A foot (plural: feet , anciently fot or fod, (AKA nisu, pes, pied, pous, bd) is a part of a collection of a non-SI units of distance or length, measuring 4 palms and 16 fingers or 3 hands and 15 fingers or 12 thumbs or inches and varying in length from a Roman pes of 296 mm through an Egyptian palm based bd or 300 mm and a Mesopotamian nisu of 300 mm to a short Attic Greek foot of 308.4 mm, a median Athenian Greek foot of 316 mm and a long Greek foot of 18 fingers or 16 thumbs measuring 346.96 mm.

In a modern English foot there are twelve inches in one foot and three feet in one yard. Closely related to and sometimes mistaken for the foot are the remen of 15 inches which is the diagonal of a triangle formed with one side a quarter of 9", and another side a foot of 12" and the aln, elle or ni bw of 2 feet.

The standardization of weights and measures has left several different standard foot measures. The most commonly used feet today are based on historical feet that go back to the chalcolithic.

As recently as 1959 there were three different statute feet derived from a decree of Queen Elizabeth in 1593 to include a UK foot a US foot and a survey foot.

The imperial foot, was defined in the United Kingdom which no longer uses it. The United Statescontinues to use an Imperial foot which is defined to be exactly 0.3048 metre. This unit is sometimes denoted with a prime (e.g. 30′ means 30 feet), often approximated by an apostrophe. Similarly, inches can be denoted by a double prime (often approximated by a quotation mark), so 6′ 2″ means 6 feet 2 inches.

In addition to the current standard imperial foot, there is also a slightly different U.S. survey foot, used only in connection with surveys by the U.S. Coast and Geodetic Survey, it is defined as exactly 1200/3937 m (about 0.0002% greater than 0.3048 m).[1]

One problem for surveyors is that people have been defining property with metes and bounds measured in feet for 6000 years over which period of time changes in the definitions have resulted in a field survey no longer matching whats on the deed.

The foot as a measure was used in almost all cultures. The first known standard foot measure was from Sumeria, where a definition is given in a statue of Gudea of Lagash from around 2575 BC. The imperial foot was adapted from an Egyptian measure by the Greeks, with a subsequent larger foot being adopted by the Romans.
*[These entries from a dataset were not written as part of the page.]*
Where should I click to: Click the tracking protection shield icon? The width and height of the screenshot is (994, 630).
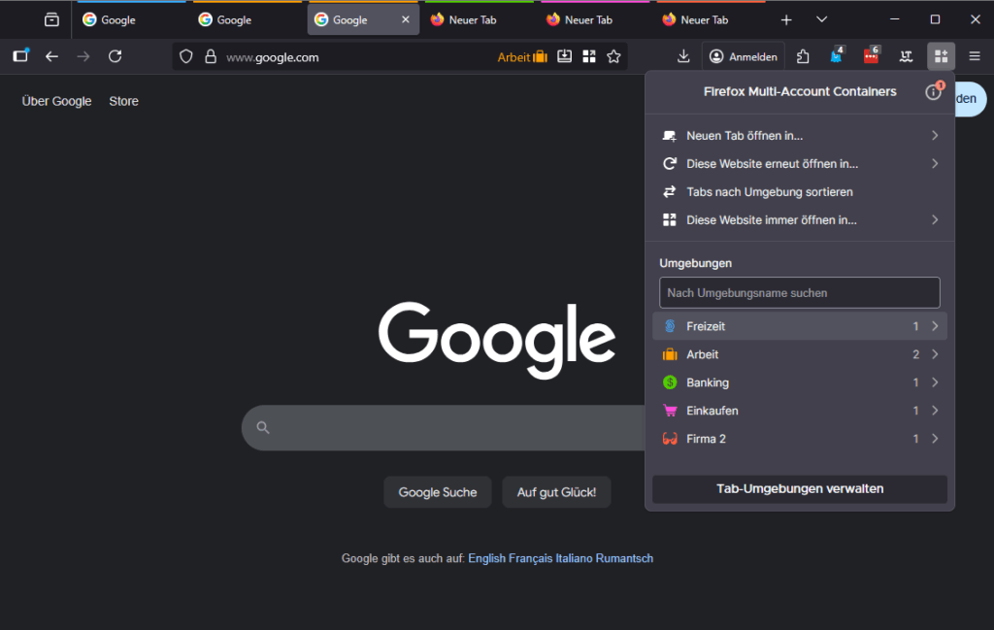click(186, 57)
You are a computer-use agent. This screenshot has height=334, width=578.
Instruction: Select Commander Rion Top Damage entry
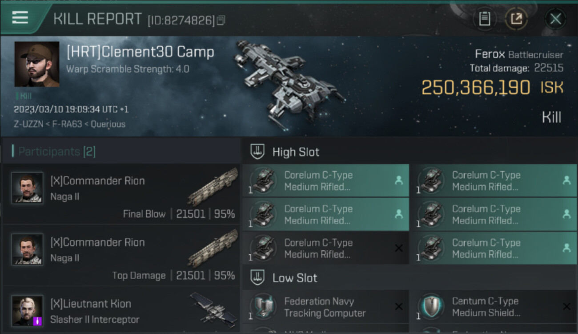121,256
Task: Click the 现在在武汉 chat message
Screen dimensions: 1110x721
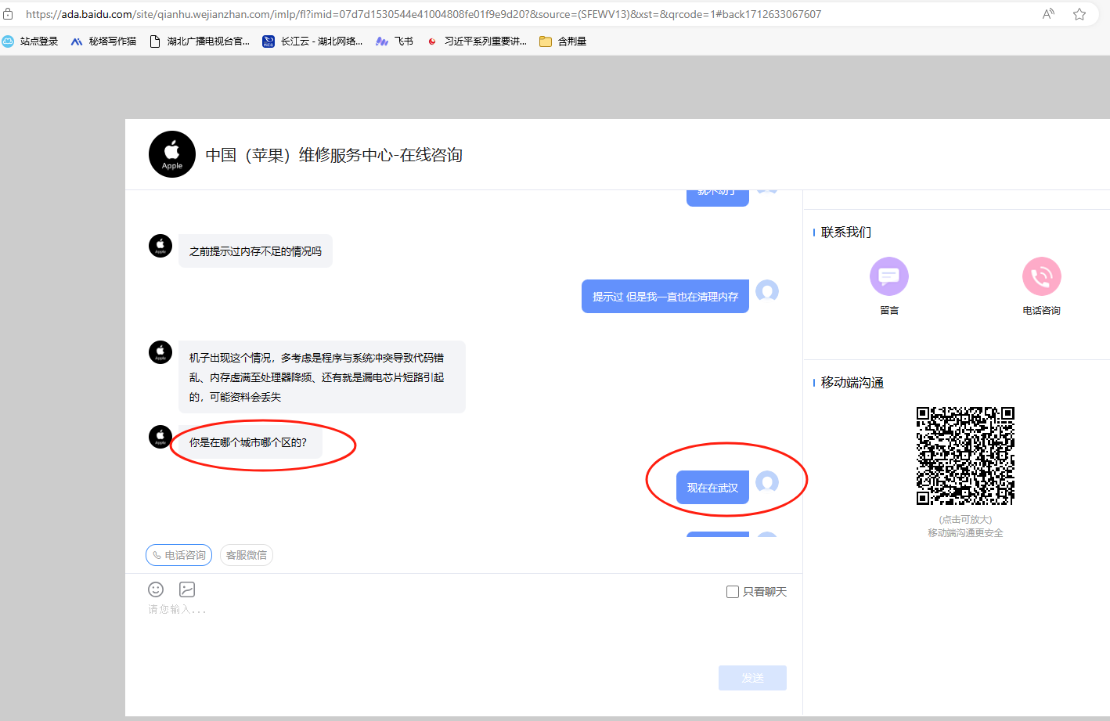Action: (x=712, y=488)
[edit] Legends of the foot

The popular belief is that original standard was the length of a man's foot. The English foot was originally a Roman pes. Germanic and Scandinavian feet were generally based on a Greek pous but often used an elle of two feet as the standard rather than the foot. The foot was redefined in Britain before the Norman Conquest by Athelstane, after the Norman conquest, by William In the Magna Carta by King Henry, By King Henry the Eighth, By Elizabeth I in the form of the statute foot which was again redefined in 1828, 1898, 1959, and several times more recently as in the UK it is now tied in to the definition of the meter.

The original Magna Carter measurement was from King Henry I, who stamped his foot into the mud and decreed that to be the standard. Apparently he had a foot 12 inches long and wished to standardise the unit of measurement in England.

The length of the average foot for current Europeans is about 9.4 inches (240 mm). Approximately 996 out of 1000 British men have a foot that is less than 12 inches long. A plausible explanation for the missing inches is that the measure did not refer to a naked foot, but to the length of footwear. This is consistent with the measure being convenient for practical purposes such as on building sites etc. People almost always pace out lengths whilst wearing shoes or boots, rather than removing them and pacing barefoot.